Report how many lines in the records below contain the word "computer". Give only the number.

[Stored items]

BEGIN

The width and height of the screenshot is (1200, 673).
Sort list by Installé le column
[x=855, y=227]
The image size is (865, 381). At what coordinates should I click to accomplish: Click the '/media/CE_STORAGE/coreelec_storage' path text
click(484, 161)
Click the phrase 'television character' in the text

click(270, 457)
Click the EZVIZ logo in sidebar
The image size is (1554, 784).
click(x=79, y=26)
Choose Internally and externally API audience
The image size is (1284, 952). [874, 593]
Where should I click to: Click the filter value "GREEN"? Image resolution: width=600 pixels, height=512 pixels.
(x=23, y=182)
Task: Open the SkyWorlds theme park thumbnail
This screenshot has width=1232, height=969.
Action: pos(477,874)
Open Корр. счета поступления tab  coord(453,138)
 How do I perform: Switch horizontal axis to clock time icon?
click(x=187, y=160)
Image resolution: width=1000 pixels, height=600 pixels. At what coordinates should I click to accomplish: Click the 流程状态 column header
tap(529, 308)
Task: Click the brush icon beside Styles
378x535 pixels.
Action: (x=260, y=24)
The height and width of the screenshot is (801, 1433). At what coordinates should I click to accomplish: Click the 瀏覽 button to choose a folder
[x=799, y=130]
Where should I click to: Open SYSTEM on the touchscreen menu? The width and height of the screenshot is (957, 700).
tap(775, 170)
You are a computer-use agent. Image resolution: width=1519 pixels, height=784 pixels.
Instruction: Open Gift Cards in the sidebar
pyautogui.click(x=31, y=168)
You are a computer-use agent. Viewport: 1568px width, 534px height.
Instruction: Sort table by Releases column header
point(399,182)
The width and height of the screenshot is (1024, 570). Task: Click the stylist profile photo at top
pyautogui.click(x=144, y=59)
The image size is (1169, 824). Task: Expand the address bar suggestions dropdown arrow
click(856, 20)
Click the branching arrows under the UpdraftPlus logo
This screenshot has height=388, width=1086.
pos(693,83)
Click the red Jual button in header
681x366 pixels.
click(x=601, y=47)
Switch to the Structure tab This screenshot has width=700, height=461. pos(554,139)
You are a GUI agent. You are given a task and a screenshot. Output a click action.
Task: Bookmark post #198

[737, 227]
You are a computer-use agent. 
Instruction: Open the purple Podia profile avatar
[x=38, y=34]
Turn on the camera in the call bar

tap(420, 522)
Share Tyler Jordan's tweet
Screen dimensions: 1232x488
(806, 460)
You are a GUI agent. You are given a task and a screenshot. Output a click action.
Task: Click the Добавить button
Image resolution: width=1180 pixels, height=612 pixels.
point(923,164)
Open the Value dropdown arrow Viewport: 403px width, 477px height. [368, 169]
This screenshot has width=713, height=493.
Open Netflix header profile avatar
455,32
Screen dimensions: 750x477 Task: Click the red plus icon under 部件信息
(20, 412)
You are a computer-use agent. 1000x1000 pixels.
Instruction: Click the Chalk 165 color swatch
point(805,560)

END

*Your solution*: 4